> _Task description_:
Every record below, from the first line to the last, is to be set down again exactly.

(Source data)
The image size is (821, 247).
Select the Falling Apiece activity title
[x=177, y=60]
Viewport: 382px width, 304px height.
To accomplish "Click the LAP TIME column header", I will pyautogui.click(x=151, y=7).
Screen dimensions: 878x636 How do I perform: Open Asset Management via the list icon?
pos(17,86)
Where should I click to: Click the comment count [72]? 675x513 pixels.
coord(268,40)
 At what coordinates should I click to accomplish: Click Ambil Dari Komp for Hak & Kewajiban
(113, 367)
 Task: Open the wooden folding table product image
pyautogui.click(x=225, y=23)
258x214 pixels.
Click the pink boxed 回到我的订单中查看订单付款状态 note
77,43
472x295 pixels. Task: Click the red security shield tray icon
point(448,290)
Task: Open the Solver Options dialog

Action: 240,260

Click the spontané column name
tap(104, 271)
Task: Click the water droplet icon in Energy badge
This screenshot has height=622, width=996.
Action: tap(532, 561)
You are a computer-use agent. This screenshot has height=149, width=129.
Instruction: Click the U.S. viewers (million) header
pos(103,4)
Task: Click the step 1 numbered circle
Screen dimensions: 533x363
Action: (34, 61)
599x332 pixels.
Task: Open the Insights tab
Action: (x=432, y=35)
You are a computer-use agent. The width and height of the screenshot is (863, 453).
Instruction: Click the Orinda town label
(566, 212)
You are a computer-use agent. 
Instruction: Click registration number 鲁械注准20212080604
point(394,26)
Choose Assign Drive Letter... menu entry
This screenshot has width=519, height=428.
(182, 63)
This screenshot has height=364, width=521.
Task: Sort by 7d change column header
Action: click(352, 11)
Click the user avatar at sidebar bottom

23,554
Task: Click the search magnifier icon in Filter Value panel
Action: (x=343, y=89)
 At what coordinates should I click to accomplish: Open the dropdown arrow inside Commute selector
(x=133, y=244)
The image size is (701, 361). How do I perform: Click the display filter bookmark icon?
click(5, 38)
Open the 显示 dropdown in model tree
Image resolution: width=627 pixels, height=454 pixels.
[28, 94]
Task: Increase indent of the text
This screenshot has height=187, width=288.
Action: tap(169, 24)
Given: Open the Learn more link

> _Written response_:
The image size is (821, 247).
Select the Falling Apiece activity title
[x=177, y=60]
Viewport: 382px width, 304px height.
To accomplish "Click the LAP TIME column header", I will pyautogui.click(x=151, y=7).
Screen dimensions: 878x636 How do I perform: Open Asset Management via the list icon?
pos(17,86)
Where should I click to: Click the comment count [72]? 675x513 pixels.
coord(268,40)
 At what coordinates should I click to accomplish: Click Ambil Dari Komp for Hak & Kewajiban
(113, 367)
 Task: Open the wooden folding table product image
pyautogui.click(x=225, y=23)
258x214 pixels.
Click the pink boxed 回到我的订单中查看订单付款状态 note
77,43
472x295 pixels. Task: Click the red security shield tray icon
point(448,290)
Task: Open the Solver Options dialog

Action: 240,260

Click the spontané column name
tap(104, 271)
Task: Click the water droplet icon in Energy badge
This screenshot has height=622, width=996.
Action: tap(532, 561)
You are a computer-use agent. This screenshot has height=149, width=129.
Instruction: Click the U.S. viewers (million) header
pos(103,4)
Task: Click the step 1 numbered circle
Screen dimensions: 533x363
Action: (34, 61)
599x332 pixels.
Task: Open the Insights tab
Action: (x=432, y=35)
You are a computer-use agent. The width and height of the screenshot is (863, 453).
Instruction: Click the Orinda town label
(566, 212)
You are a computer-use agent. 
Instruction: Click registration number 鲁械注准20212080604
point(394,26)
Choose Assign Drive Letter... menu entry
This screenshot has width=519, height=428.
(182, 63)
This screenshot has height=364, width=521.
Task: Sort by 7d change column header
Action: click(352, 11)
Click the user avatar at sidebar bottom

23,554
Task: Click the search magnifier icon in Filter Value panel
Action: (x=343, y=89)
 At what coordinates should I click to accomplish: Open the dropdown arrow inside Commute selector
(x=133, y=244)
The image size is (701, 361). How do I perform: Click the display filter bookmark icon?
click(5, 38)
Open the 显示 dropdown in model tree
Image resolution: width=627 pixels, height=454 pixels.
[28, 94]
Task: Increase indent of the text
This screenshot has height=187, width=288.
Action: tap(169, 24)
Given: Open the Learn more link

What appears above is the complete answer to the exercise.